The Whisper of Persia (The Girl in the Mirror Book 3)
Page 6
“I don’t know. Leave it with me. There must be something here; most likely it’s staring us in the face.”
“Thanks Emily... and Emily?”
“Yes?”
“Don’t forget; go home!” Ryan hung-up the phone leaving Emily with her handset pressed against her ear for a moment longer than needed.
“Okay...” she whispered. “Where to start? Coffee...” She stood up and crossed to the drinks machine at the centre and along one side of the room. She pressed a number of buttons, selecting her drink. It really didn’t matter what she chose; they all tasted equally disgusting.

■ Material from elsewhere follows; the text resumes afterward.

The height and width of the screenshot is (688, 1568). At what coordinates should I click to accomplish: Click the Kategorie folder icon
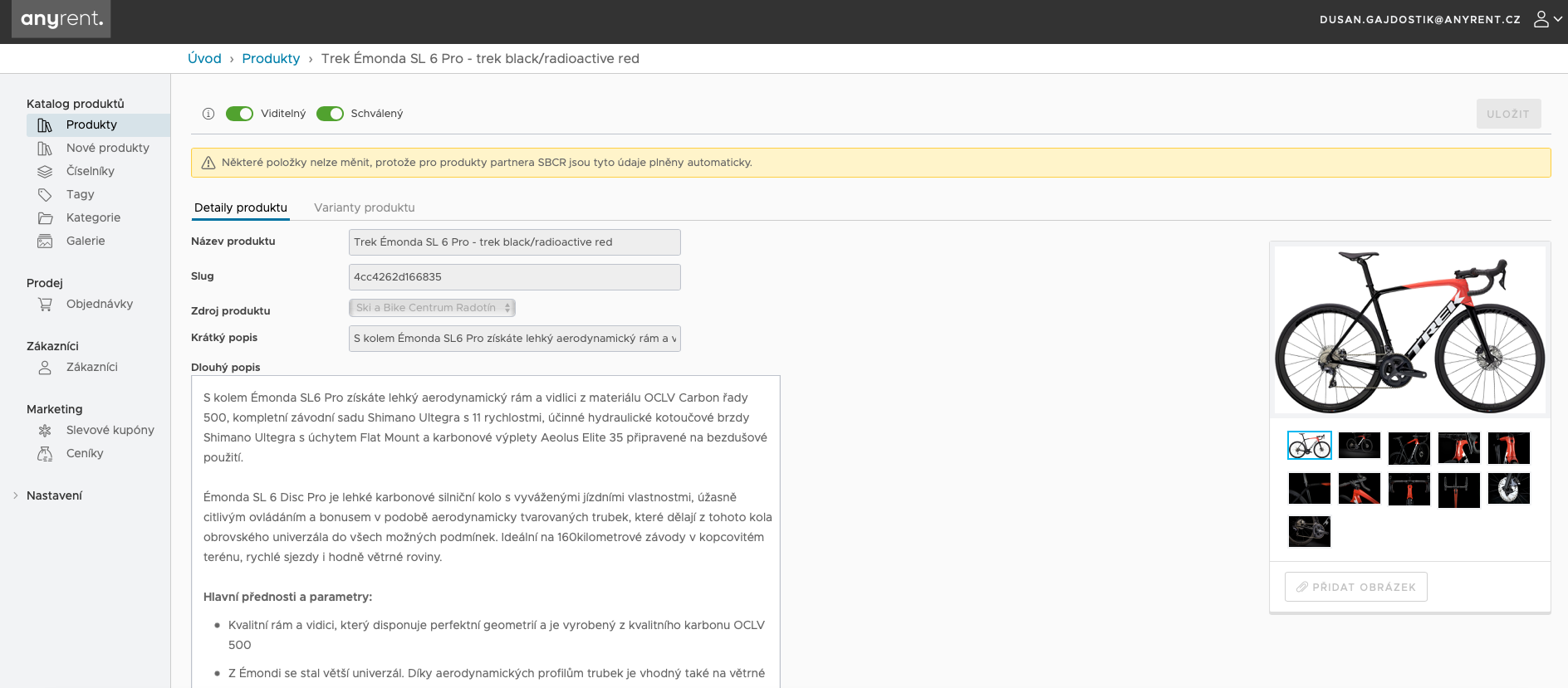(45, 218)
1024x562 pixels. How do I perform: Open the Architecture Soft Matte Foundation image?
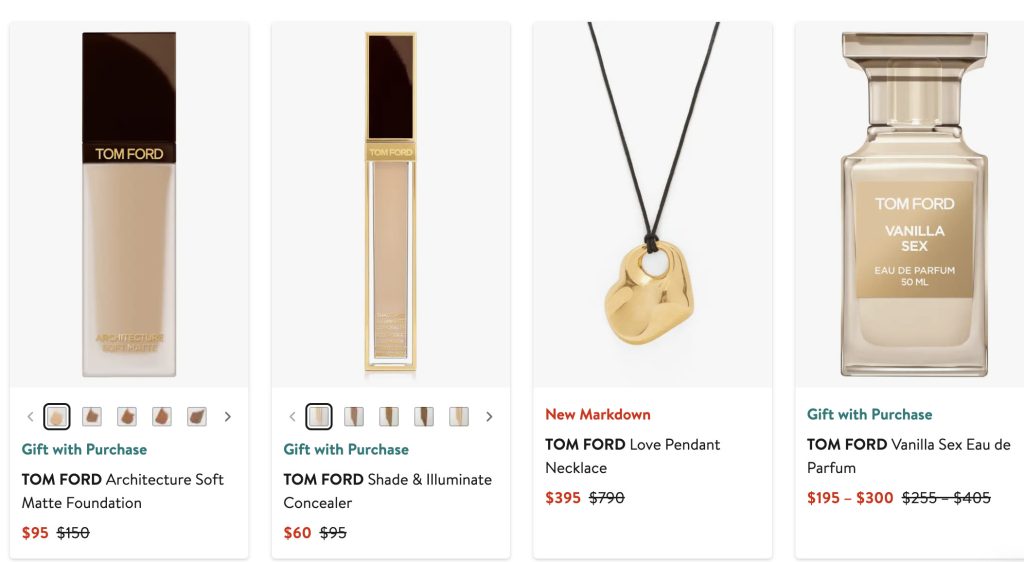pyautogui.click(x=129, y=205)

The hands on the clock − any clock − always seemed to travel much faster when time was needed, and tremendously slower – or not at all – when it wasn’t. Frequently, since ringing off with Ryan, Emily had looked up at the large Rolex wall clock positioned on the wall next to the room’s exit, placed proudly above a row of smaller clocks, each showing the times and time zones of faraway capitals around the world. Even though it seemed like barely a couple of minutes had passed between each glance she was perturbed to find that big chunks of time had escaped her instead.
At 9:15 p.m. she had the answer. Two international phone calls; one to Fresno Yosemite International Airport; the other, to the manufacturer and supplier of the lockers used at the airport. Both had confirmed and corroborated her hunch. Still holding the handset after speaking to the Americans, she dialled Ryan’s internal number.
He picked up on the second ring.
“I know exactly where George’s locker is,” she said excitedly.
“Go on.”
“It’s definitely at Fresno Airport.”
“I thought we’d already established that?” griped Ryan.
“No, we guessed it was there. I now know it IS there, AND the locker number. Three-three-one-one.” She started to laugh.
“How?” asked Ryan.
“The IP address served two purposes. In addition to the obvious, George meant it for use as a code breaker. The number thought to be the combination to a lock, also had dual functions. When correlating the numbers against the IP address, a new number is formed. The eighth number of the IP address is three. This gives us the first two numbers. There is no third number so we skip to the fourth. The fourth number is a one. As is the fifth. Three-three-one-one.”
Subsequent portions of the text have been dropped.